Report: Post-Katrina New Orleans Has More Restaurants, Less People

 

One of the great success stories from post-Katrina New Orleans is the rise of its restaurant industry: a hotbed of talent and skill, the industry not only boasts a smattering of culinary stars (John Besh, Donald Link, Sue Zemanick, Susan Spicer, and countless others), but also employs more people in restaurants than anywhere else in the country. According to the New York Times, ever since 2005, NOLA’s restaurant industry has grown by a staggering 70% and shows no signs of stopping.

There’s one hitch, though. While the restaurant industry is booming, the actual population of New Orleans is shrinking: a 2011 estimate from the US Census revealed that New Orleans lost 29% of the city’s residents in the past decade.

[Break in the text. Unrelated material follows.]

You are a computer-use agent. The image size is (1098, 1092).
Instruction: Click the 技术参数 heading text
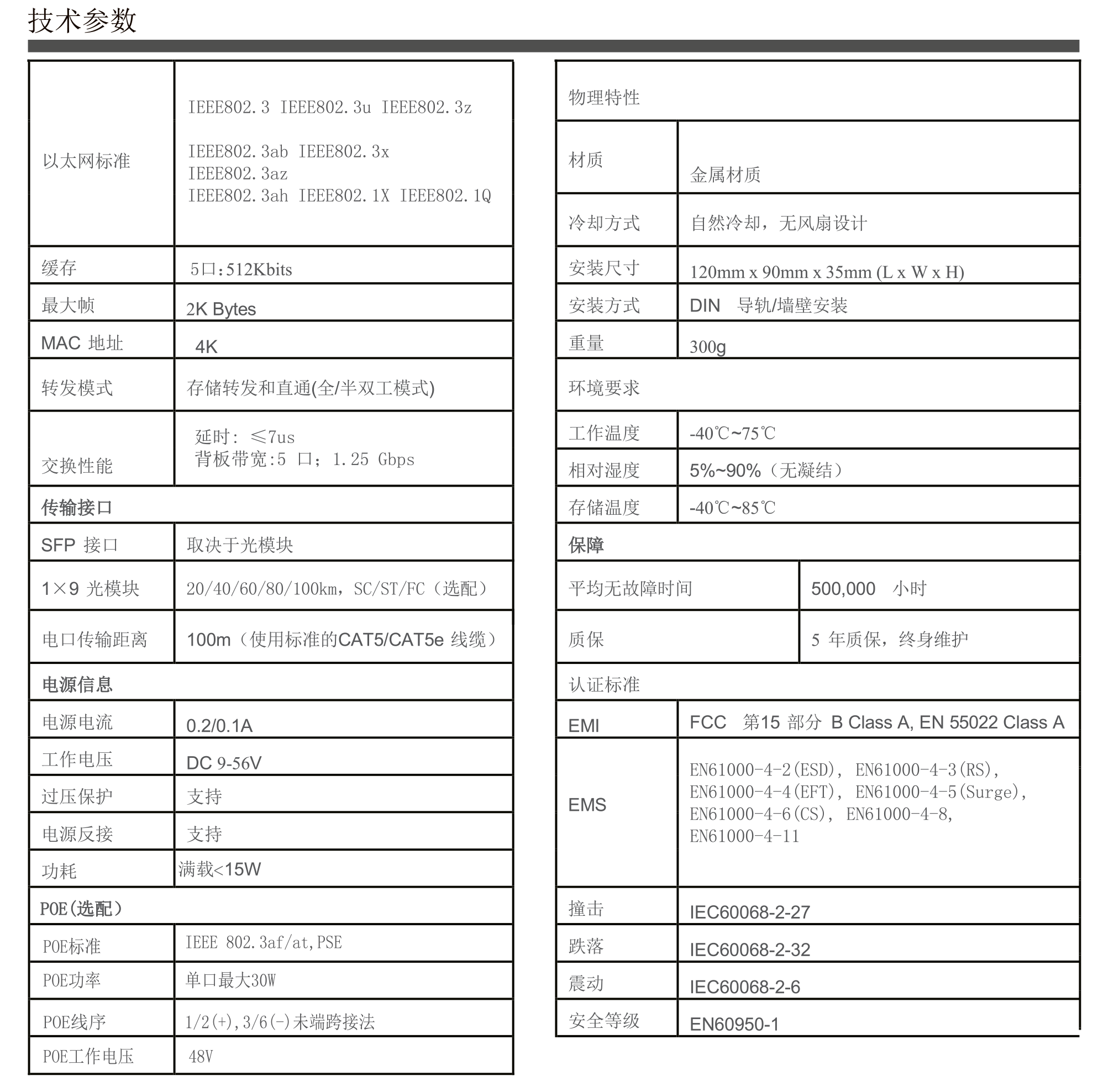82,22
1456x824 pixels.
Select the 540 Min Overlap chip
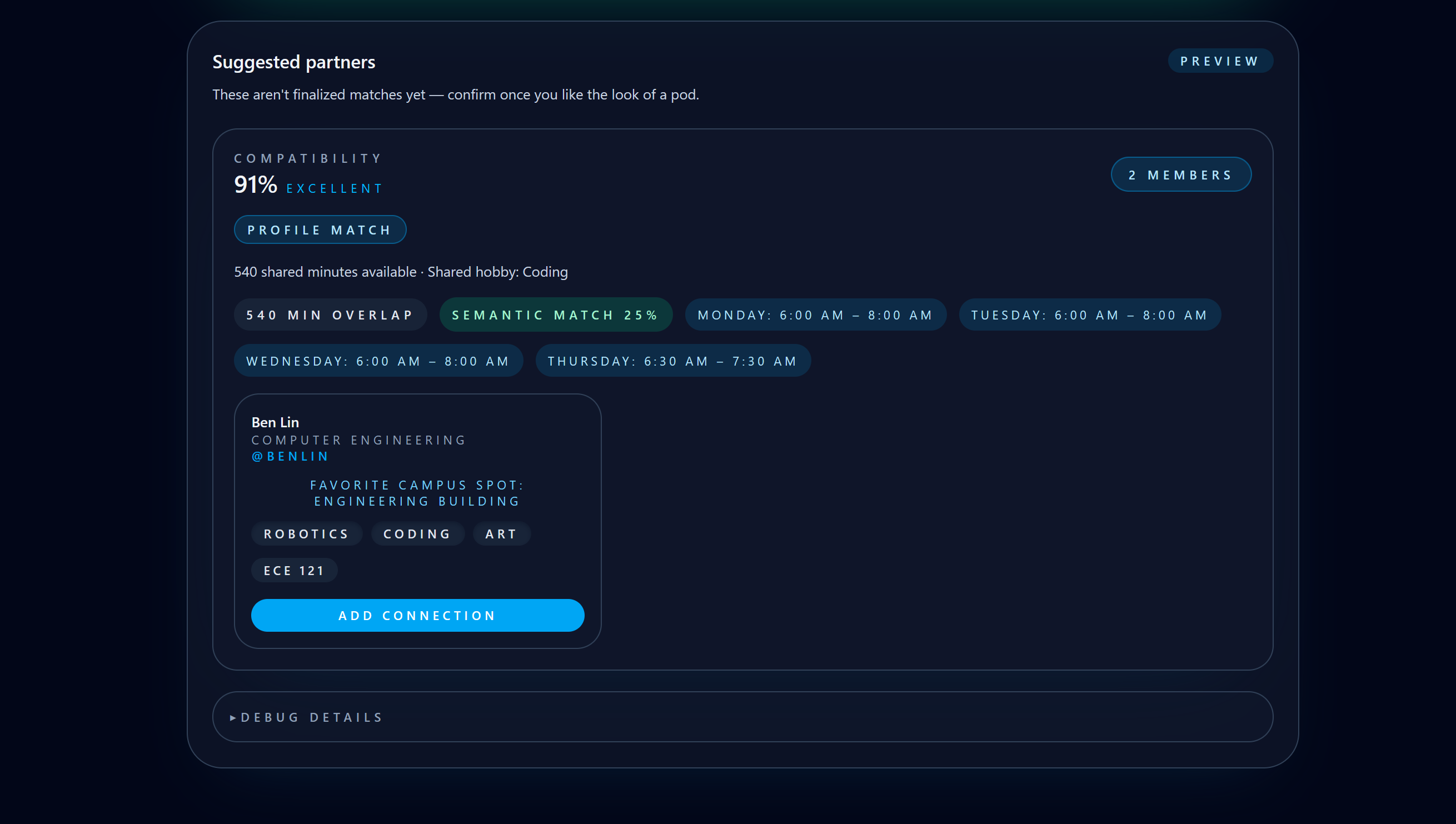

Counterintuitively, a shrinking population doesn’t spell the potential end of the restaurant boom:

Economically speaking, the restaurant boom is a barometer of a city that is more affluent and more educated than it used to be. “Richer cities have more restaurants per capita,” said Jed Kolko, the chief economist of Trulia, the real estate website, who said New Orleans already ranked 14th in the nation on restaurants per person in 2010, just a few years into the recent boom (San Francisco was No. 1).

At the same time, the high concentration of restaurants here has built on itself, as chefs are attracted to a city where eating out is so popular and the most successful ones expand. In that sense, it represents an industry cluster along the lines of the financial industry on Wall Street or high technology in Silicon Valley. More than 10 percent of the jobs in the metropolitan area are in the restaurant business, compared with an average of 8.2 percent nationwide.

However, a strong restaurant industry does not a solid economy make, and the racial makeup of New Orleans is skewing heavily white:

One big question is whether the city’s newfound prosperity will stick or slip away as the rebuilding activity tapers off. The city still lags in education and employment for some segments of the population, particularly black men.

Though tourism is a mainstay of the local economy, restaurant workers make low wages, and officials are looking to investments like a $2.2 billion medical complex to provide good jobs for the future. New Orleans is one of the nation’s top cities in export growth, fueled largely by oil and gas. Tax incentives, as well as the city’s status as a liberal cause célèbre, have attracted film and television crews to New Orleans — their spending nearly tripled from 2008 to 2012.

(And those tax incentives are the only reason that Top Chef finally came to New Orleans after eleven freaking seasons. Seriously? Miami?)

Months ago, Besh suggested that while the influx of chefs may be good for the economy, the diaspora of native New Orleans residents meant the dilution of  Louisiana’s culinary culture. This may be what he meant.